Sin ánimos de reproducir esta lógica: Soy Argentina, Latinoamericana.

Supongo que inmediatamente después de esta presentación personal, debería contar los motivos que me impulsan a apretar las teclas y hacer público el resultado de este amontonamiento de caracteres.
La idea de hacer públicos mis pensamientos, reflexiones, intereses, gustos, broncas, alegrías, tristezas, etc., me da como miedito. La sobre-exposición no es lo mío. La desnudez, en general, no me sienta bien.
O, por ahí, soy una víctima más de este sistema que nos separa de los que nos rodean (esas masas de carne y hueso que nos empujan en colectivos y subtes), llamados seres humanos, y que nos vincula de manera entrañable con objetos inanimados como nuestras computadoras, celulares, autos, cuentas bancarias, tarjetas de crédito, ropa, etc., con quienes decidimos compartir nuestra cotidianeidad más íntima.
Supongo que ni una ni la otra.

Escribo. No sé si con algún fin en particular. Por ahora, sólo escribo.
Escribir es una manía que cultivo desde muy pequeña. Hay en mi pasado, cientos de hojas con palabras sueltas. ¡Tranquilos! No voy a trascribirlas en este espacio. Este lugar es un punto de partida. Destino: Unknown.

Bueno… como habrán percibido, nada pareciera tener en mí una respuesta única y directa. Pero (como pretendo hacerlo en repetidas oportunidades en el futuro), los sorprenderé. La idea de este espacio, es poder compartir. Un verbo que aprendí en el jardín de infantes y que el otro día me recordó un niño con el que discutía por un lápiz de color azul. Completamente olvidado, por tantos años de individuación, propongo revalorizarlo y llevarlo a la práctica.

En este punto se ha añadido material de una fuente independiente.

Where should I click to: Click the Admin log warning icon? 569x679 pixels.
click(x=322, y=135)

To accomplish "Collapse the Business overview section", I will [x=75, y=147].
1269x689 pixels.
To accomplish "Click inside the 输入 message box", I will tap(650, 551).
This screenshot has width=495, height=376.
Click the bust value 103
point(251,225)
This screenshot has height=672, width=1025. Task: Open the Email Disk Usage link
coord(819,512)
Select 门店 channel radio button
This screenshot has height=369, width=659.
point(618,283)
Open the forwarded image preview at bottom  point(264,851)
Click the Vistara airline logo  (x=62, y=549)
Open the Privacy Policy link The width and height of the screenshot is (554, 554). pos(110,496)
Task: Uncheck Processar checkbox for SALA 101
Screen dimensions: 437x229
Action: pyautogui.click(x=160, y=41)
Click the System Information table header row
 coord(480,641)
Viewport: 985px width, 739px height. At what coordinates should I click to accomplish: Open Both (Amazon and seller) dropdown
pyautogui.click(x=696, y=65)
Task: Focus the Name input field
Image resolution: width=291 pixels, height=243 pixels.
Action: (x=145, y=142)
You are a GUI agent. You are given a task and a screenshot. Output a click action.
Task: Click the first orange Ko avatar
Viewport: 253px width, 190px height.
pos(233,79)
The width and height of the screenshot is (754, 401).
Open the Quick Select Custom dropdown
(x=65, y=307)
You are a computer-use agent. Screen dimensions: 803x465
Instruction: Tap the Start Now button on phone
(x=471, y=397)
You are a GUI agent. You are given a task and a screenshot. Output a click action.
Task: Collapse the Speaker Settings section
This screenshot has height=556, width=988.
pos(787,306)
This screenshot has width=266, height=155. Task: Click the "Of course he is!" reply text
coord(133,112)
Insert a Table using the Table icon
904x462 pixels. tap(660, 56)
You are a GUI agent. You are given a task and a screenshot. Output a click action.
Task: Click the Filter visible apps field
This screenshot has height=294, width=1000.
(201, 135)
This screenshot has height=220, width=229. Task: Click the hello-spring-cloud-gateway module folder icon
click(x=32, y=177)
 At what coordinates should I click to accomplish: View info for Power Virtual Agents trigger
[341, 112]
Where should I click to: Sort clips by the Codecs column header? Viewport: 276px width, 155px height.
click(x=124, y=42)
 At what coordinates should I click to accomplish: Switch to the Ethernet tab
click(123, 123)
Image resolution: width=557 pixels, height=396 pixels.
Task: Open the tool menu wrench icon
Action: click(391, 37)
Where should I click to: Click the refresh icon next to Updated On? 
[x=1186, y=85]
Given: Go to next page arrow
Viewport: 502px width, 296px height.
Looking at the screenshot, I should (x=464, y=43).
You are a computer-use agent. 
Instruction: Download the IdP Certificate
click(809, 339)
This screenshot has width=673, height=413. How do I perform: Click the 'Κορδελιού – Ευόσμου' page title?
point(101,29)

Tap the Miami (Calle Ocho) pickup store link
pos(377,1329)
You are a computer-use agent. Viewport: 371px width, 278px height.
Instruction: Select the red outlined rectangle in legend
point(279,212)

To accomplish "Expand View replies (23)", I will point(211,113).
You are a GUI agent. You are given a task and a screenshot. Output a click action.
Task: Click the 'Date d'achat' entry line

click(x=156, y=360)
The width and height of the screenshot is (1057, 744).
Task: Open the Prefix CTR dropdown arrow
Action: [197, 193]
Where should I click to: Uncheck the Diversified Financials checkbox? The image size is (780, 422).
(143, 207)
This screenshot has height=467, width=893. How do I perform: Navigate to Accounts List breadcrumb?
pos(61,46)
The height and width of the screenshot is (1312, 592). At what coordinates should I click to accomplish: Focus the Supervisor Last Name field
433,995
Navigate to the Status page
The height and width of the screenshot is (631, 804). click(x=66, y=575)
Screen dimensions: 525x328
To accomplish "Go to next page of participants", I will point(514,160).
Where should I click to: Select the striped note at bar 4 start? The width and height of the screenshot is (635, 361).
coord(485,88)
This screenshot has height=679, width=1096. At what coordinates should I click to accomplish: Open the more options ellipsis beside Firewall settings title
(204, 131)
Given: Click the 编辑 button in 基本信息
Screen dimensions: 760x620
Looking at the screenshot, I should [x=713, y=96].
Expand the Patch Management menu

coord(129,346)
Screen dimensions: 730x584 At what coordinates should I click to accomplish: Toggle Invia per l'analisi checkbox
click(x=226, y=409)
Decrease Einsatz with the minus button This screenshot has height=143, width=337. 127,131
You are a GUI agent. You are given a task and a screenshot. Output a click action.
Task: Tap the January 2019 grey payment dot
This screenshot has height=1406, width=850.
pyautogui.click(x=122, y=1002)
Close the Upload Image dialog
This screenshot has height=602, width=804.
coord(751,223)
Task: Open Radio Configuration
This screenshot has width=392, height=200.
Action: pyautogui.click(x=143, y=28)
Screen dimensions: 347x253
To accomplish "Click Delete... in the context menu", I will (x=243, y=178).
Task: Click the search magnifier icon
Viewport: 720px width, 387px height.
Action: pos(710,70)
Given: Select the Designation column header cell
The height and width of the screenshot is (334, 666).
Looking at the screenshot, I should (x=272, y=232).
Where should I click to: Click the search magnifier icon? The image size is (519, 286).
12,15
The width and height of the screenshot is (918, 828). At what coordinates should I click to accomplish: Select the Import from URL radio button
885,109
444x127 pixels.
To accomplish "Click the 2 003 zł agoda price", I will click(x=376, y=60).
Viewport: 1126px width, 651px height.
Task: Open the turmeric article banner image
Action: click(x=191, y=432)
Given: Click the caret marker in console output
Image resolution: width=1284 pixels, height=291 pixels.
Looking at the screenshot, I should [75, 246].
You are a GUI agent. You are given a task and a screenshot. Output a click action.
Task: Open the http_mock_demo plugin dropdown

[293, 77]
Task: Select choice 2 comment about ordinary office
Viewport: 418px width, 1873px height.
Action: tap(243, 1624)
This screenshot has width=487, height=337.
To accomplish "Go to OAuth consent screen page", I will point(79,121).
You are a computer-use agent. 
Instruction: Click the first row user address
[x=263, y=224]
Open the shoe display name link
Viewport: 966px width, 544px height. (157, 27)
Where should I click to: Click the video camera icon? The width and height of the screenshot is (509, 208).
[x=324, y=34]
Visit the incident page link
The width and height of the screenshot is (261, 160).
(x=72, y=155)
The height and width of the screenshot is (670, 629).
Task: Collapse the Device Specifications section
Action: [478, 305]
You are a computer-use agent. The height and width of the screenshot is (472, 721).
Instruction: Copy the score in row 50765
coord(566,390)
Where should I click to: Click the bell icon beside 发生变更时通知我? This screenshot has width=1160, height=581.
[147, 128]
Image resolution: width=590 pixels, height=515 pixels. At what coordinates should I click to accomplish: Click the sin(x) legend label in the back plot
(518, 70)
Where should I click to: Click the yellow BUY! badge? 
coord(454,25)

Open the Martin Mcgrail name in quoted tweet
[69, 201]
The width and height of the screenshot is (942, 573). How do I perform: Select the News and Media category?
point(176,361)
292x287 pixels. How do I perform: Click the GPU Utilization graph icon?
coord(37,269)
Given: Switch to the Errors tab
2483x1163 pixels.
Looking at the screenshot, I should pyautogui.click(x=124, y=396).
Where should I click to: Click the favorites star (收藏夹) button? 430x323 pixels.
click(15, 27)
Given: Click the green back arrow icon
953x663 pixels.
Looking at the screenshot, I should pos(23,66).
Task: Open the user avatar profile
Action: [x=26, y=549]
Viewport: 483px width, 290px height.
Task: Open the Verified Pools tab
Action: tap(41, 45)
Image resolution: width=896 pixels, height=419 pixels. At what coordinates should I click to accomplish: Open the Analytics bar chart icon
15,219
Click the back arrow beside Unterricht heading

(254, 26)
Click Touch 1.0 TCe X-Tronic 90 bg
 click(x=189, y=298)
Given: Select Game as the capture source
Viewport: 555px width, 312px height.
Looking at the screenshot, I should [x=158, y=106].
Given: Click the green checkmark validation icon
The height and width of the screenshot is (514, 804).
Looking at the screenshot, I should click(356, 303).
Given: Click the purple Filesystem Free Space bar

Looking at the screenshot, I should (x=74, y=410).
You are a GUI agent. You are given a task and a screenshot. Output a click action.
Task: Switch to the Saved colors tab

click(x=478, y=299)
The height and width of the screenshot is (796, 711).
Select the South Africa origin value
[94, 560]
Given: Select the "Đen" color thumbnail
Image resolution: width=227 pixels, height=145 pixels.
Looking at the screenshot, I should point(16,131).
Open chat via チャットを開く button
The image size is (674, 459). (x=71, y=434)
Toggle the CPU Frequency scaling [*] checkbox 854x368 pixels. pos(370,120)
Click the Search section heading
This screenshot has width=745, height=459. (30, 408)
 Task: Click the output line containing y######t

¿Qué quiero compartir? Todo aquello que se me permita a través de este medio. A la mente vienen, sugerencias de libros, frases, canciones, poemas, bandas, eventos, palabras, imágenes, vivencias… en fin, la presencia de un ser vivo detrás de una pantalla plana.
Sí, aunque nos cueste creerlo, todo lo que vemos en la “internet” está hecho por nosotros. Pequeñas personitas que si nos vemos en la calle no nos dirigimos ni la mirada, pero con un aparato por medio nos ofrecemos la vida y mucho más.

Como no escapo a la regla, como el vínculo con los que me rodean me es insoportable, como no puedo mirarte a los ojos y decirte cuánto te quiero, acá va!

¡Levanten el telón y que empiece el show!